I wrote a blog post in July that explains why eventually the robot workforce will completely remove humans from the production loop. Once humans are no longer required to either design or build the machines that othttp://www.blogger.com/img/blank.gifher humans use to build and farm the world around us, the costs of production will virtually collapse. Marshall paints a gloomy scenario of a future with rising numbers of unemployed humans that suddenly appear due to specific automation events, for the most part he is correct. The events have been happening, the last great one occurred after the dot com bomb of the early aughts and led to implementation of productivity technologies (like factory floor robots for placing, picking and packing products for delivery to humans and RFID technology for eliminating unit losses)that eliminated many thousands of jobs inside factories. The trend only is on the rise as indicated in the links provided in my last article. We are currently undergoing our second massive productivity consolidation world wide as corporations look for ways to make more with less across sectors. The forecast for the next few years regarding manufacturing and service jobs is gloomy and people must adapt if they are to maintain their standards of living on that point we agree. However, he seems to think that the use of robots (in particular the autonomous kind that will see construction for sale to people around 2030 as he predicts) will only have a negative effect on humans ability to survive but he's leaving out the other side of the equation.
If I own robots I essentially own my own workforce, if they are as adept as a human I can have them perform the daily tasks that I would otherwise either have to do myself OR pay some one else to do. Thus a way for humans to gain the benefits of productivity that the robots will be providing to the manufacturing and service industries from which we gain service is to also buy robots and have them at our side to enable us to maintain the standards of living we are used to. If as Marshall indicates that robots will become increasingly intelligent then when that happens we will be able to use their intelligence as proxy for the tasks we may need done. We could conceivably rent out our robots to those that can't afford them and derive profit from the act. The point is, having robots is not going to be the good fortune of businesses...people will be free to purchase them as well. As you might have seen in the movie "I Robot" the robots were completely integrated into society performing the mundane tasks that humans do today, mean while humans free of the burden of needing to be as physical do other things. In this way autonomous human like robots will be the same as a virtual slave work force. There is a reason slave owners keep slaves, slaves are highly efficient from a cost perspective...disproportionate work for pay (basic food, shelter) can be extracted from them. In the past, slave work forces were used to build massive human structures, many of the ancient wonders were done using slave labor and might not have been possible any other way. The riches of the rulers that used slave labor were then available to fund wars to gain more slaves and build more wonders. If personal robots reduce our costs of living then we all can be as those ancient rulers accept we'd be lording over (hopefully) non self aware simulations of humanity that we can task to the labors we would otherwise be forced to engage.
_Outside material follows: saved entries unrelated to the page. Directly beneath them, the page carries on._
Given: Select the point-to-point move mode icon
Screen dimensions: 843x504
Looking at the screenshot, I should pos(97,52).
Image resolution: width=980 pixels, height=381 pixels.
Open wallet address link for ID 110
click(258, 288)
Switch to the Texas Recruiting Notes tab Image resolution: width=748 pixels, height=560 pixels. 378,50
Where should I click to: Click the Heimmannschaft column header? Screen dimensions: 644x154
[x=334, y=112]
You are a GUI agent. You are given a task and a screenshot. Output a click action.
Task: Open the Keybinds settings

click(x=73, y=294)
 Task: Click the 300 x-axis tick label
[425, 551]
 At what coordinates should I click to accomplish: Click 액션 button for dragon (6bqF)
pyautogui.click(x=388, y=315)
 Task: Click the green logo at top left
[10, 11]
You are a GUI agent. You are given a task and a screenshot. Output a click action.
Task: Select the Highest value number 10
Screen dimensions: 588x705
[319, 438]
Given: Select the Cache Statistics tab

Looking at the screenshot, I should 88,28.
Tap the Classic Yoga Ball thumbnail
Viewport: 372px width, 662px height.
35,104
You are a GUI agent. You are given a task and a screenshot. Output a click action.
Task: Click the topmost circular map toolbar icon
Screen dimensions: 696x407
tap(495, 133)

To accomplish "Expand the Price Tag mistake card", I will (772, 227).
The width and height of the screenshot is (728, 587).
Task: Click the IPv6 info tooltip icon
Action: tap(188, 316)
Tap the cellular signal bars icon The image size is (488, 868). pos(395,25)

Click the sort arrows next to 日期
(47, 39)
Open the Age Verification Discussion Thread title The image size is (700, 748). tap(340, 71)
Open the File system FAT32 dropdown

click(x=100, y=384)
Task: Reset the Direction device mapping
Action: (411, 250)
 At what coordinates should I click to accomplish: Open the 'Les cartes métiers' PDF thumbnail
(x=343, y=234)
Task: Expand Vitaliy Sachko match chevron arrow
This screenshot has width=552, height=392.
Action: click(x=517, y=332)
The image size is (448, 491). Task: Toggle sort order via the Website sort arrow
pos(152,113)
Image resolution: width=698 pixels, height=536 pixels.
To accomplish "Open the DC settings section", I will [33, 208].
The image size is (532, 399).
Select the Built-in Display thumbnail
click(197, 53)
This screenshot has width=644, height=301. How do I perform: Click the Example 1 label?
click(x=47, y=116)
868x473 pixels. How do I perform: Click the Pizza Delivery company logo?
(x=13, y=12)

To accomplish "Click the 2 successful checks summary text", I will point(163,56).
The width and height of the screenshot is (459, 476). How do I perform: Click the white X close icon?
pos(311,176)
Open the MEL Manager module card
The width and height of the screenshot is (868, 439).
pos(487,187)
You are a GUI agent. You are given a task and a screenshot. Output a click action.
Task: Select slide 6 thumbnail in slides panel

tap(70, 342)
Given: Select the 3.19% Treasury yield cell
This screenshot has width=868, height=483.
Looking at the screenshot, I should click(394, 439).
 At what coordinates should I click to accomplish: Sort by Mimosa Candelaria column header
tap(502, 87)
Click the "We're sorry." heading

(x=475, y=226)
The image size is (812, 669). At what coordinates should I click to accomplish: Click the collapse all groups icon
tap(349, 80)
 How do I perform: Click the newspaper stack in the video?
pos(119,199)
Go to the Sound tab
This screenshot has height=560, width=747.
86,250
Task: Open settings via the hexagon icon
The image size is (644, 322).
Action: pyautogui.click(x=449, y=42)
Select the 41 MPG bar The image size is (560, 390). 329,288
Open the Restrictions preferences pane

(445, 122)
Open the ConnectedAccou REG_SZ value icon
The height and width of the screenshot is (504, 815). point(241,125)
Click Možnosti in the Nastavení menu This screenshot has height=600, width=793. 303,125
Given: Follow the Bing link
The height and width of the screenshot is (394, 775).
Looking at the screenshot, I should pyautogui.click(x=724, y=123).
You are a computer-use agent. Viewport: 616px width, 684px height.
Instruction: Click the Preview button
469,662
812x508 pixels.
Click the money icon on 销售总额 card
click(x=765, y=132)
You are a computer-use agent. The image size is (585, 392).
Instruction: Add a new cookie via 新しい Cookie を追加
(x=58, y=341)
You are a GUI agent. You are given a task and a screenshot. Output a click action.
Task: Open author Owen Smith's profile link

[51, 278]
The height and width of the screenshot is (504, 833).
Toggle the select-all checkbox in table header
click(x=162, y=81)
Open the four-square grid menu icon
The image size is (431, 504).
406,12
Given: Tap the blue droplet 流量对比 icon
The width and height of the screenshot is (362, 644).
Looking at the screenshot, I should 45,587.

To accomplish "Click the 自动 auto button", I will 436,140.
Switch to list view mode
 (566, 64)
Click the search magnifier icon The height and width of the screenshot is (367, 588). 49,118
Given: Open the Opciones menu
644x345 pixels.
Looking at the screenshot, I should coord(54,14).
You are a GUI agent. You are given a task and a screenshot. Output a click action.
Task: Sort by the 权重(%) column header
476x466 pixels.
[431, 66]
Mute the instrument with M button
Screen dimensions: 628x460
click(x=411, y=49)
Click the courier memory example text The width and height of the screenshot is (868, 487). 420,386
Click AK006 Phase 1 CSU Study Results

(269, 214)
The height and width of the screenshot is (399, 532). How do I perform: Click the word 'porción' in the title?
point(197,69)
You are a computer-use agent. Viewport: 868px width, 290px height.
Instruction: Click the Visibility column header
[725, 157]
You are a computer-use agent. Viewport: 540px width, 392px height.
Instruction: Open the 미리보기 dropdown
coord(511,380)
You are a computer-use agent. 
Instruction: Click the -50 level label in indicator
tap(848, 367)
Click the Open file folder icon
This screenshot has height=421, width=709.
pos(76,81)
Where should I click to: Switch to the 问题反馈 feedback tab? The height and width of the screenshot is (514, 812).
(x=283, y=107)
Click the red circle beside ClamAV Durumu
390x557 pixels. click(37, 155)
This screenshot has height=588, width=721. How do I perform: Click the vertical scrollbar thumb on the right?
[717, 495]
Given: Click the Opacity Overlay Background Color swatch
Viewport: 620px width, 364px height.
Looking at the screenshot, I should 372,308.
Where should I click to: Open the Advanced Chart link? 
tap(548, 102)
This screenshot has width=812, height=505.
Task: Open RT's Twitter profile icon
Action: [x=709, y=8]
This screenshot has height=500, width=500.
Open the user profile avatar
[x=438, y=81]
Thus, I see more unemployment to come in the short term (next 20 years) as automation accelerates and make no mistake it is accelerating...all of the work I have been doing on the AgilEntity platform has been designed to usher in the next form of this automation, but once fully autonomous robots can be put to roles for humans as slaves were in the past(and unfortunately present in many parts of the world as it has actually risen world wide)...humans can use those robots as a currency to maintain their standards of living even as robots continue to replace the remaining roles that are the last domain of human involvement in the production cycle. So from the perspective of individual humans the costs of living will actually go down over time as the robots begin to be used as personal workforces by people all over. This will then mean that the standard of living can be maintained near levels that most desire depending on how they are using their robot work forces. There will be impulsive shifts but eventually as the self healing infrastructure is constructed and humans pinch off the production circle entirely, costs for services and products will zero out completely and the word "unemployment" will not be a expletive but a fact of all human beings.